- **Work to complete**
Update the entries below by changing every "Click the" to "Tap the" and keeping everything else the same. Leave the pictures out when you write them back.

- **Listing**

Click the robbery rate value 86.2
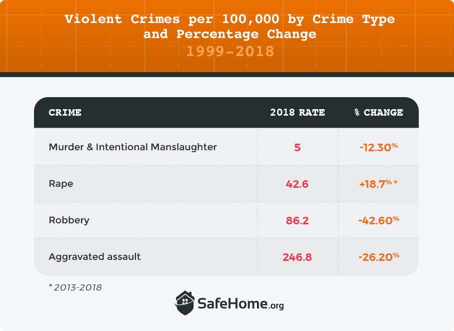 (x=297, y=220)
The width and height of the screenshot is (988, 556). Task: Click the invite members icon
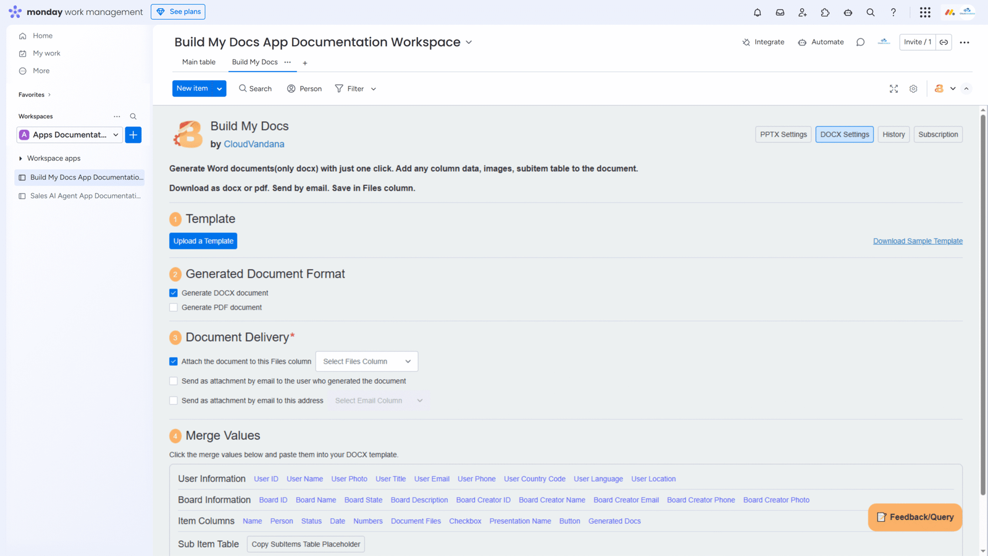tap(802, 12)
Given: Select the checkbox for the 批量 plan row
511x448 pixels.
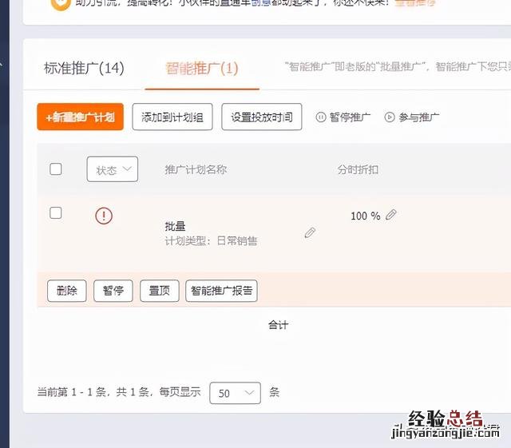Looking at the screenshot, I should pos(56,213).
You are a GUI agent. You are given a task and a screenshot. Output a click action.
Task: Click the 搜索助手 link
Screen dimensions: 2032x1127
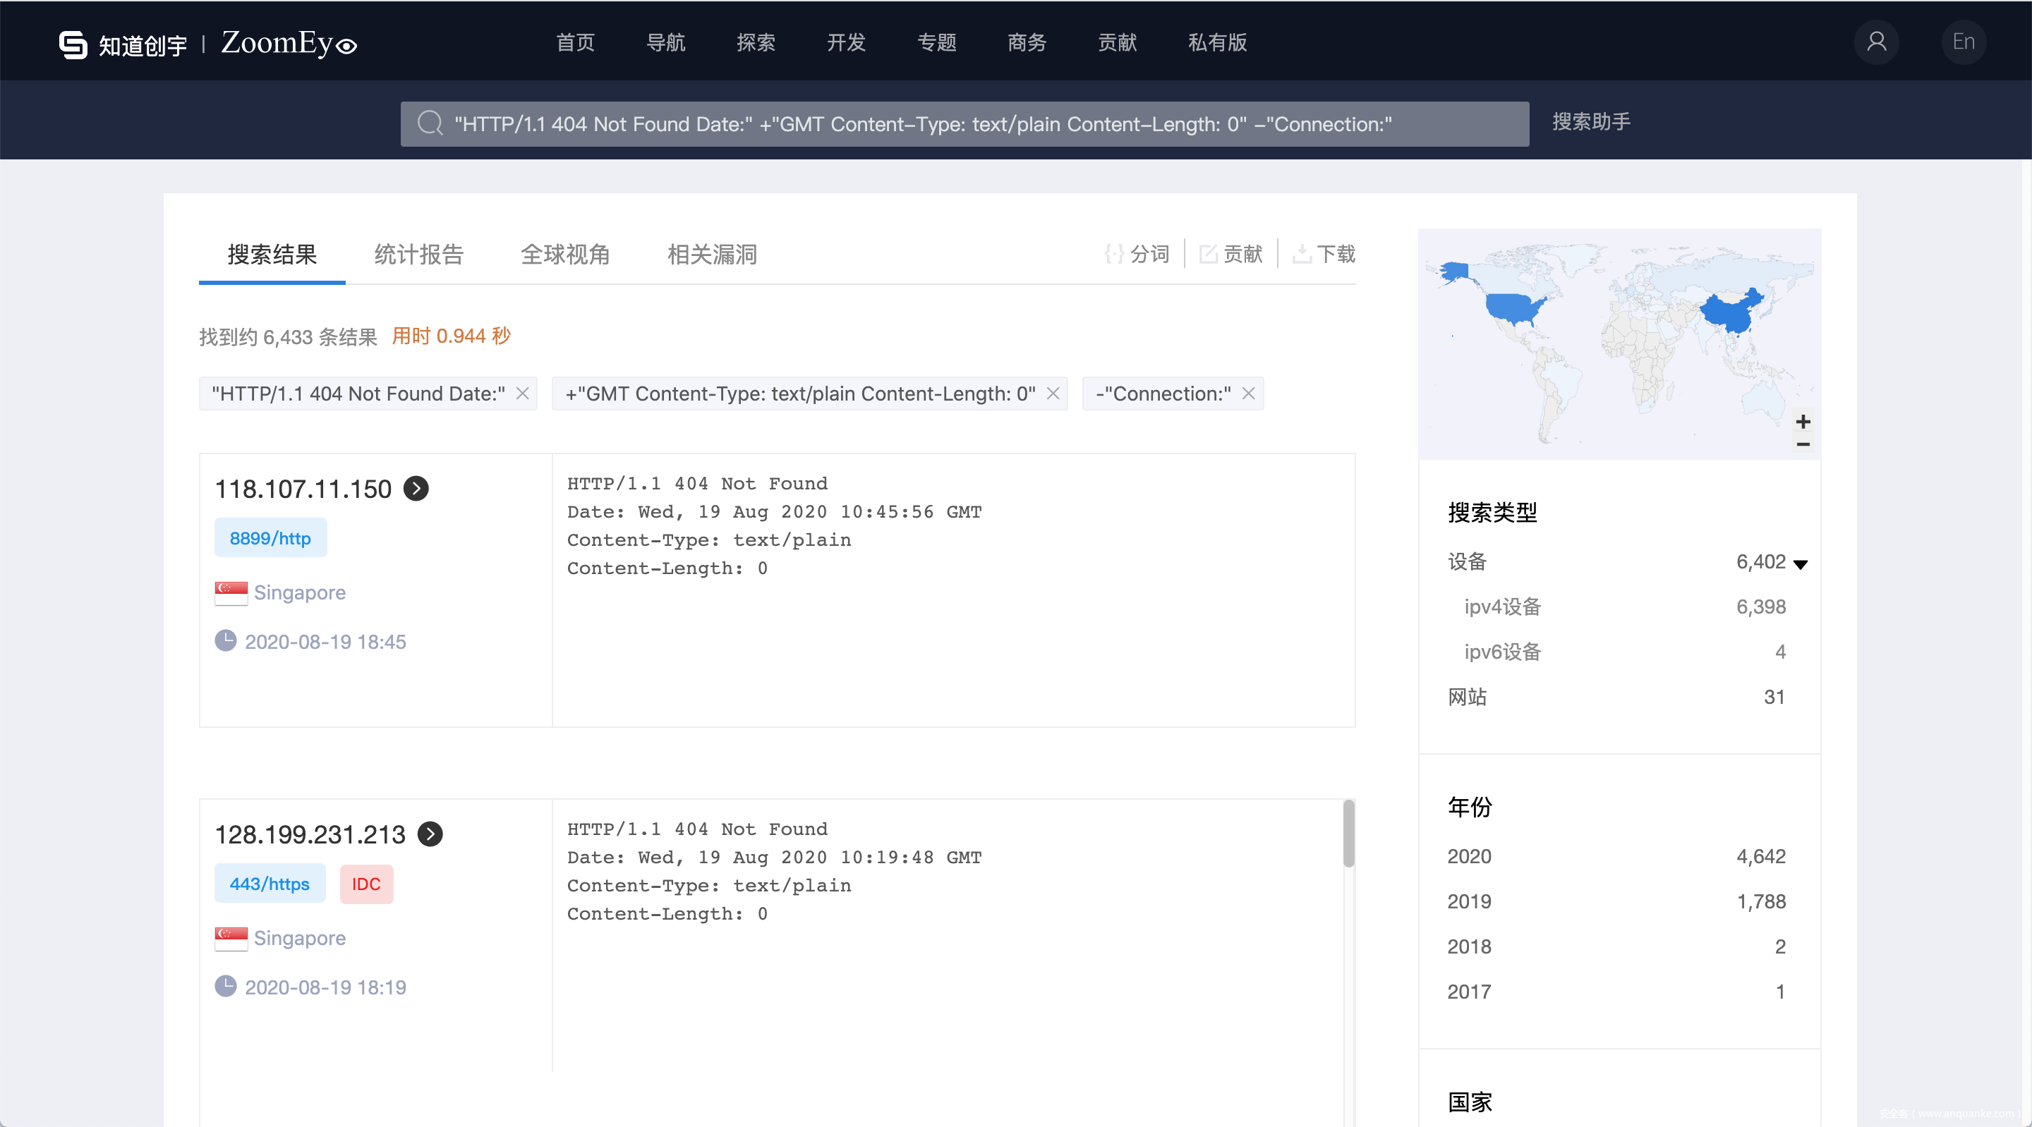point(1590,122)
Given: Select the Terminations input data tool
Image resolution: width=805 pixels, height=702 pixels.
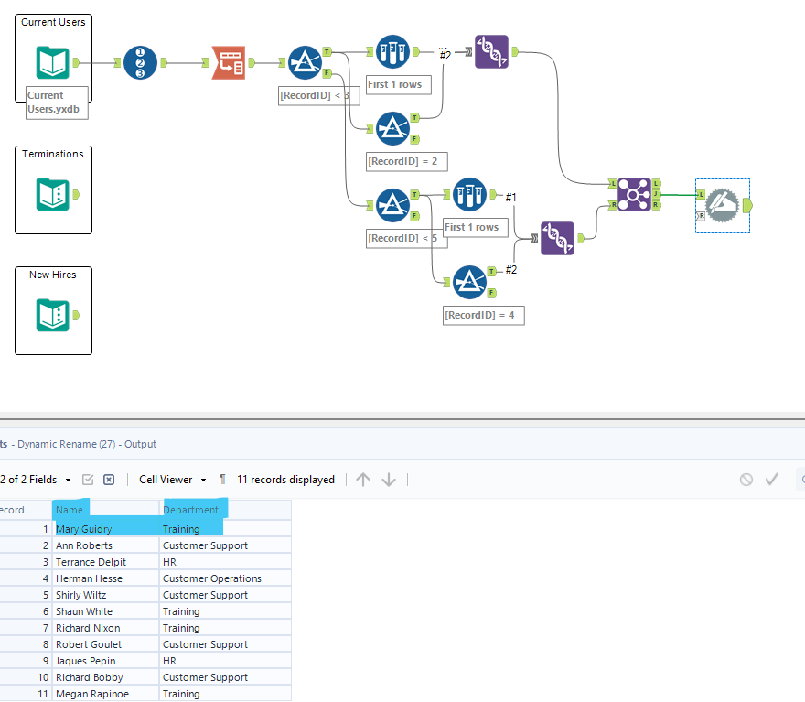Looking at the screenshot, I should click(x=52, y=195).
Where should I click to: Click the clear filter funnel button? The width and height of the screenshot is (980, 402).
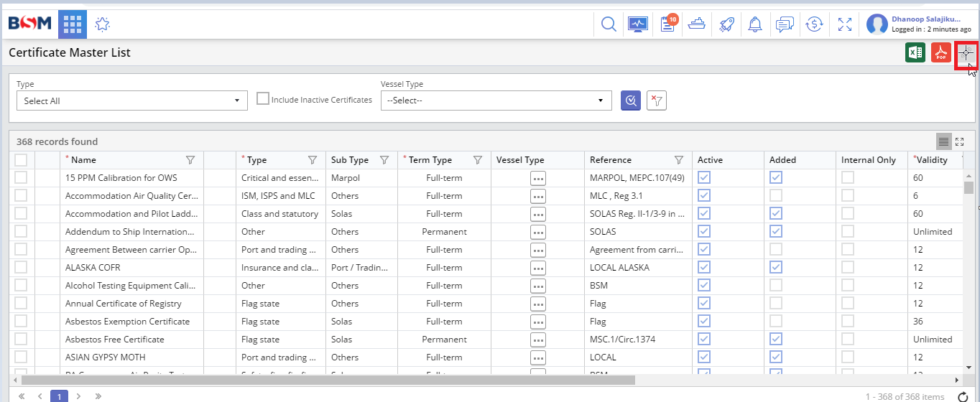[656, 101]
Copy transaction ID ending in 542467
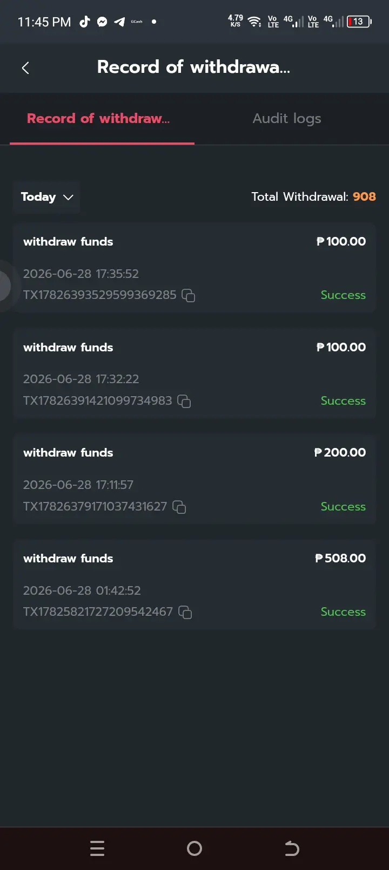The height and width of the screenshot is (870, 389). tap(185, 612)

- **Result of the exercise**
Tap the robbery rate value 86.2
 (x=297, y=220)
The width and height of the screenshot is (988, 556). Task: Tap the invite members icon
tap(802, 12)
Given: Select the checkbox for the 批量 plan row
511x448 pixels.
Looking at the screenshot, I should pos(56,213).
You are a GUI agent. You are given a task and a screenshot. Output a click action.
Task: Tap the 搜索助手 link
Screen dimensions: 2032x1127
point(1590,122)
Given: Select the Terminations input data tool
Image resolution: width=805 pixels, height=702 pixels.
Looking at the screenshot, I should click(x=52, y=195).
Where should I click to: Tap the clear filter funnel button? The width and height of the screenshot is (980, 402).
[656, 101]
Copy transaction ID ending in 542467
The height and width of the screenshot is (870, 389). tap(185, 612)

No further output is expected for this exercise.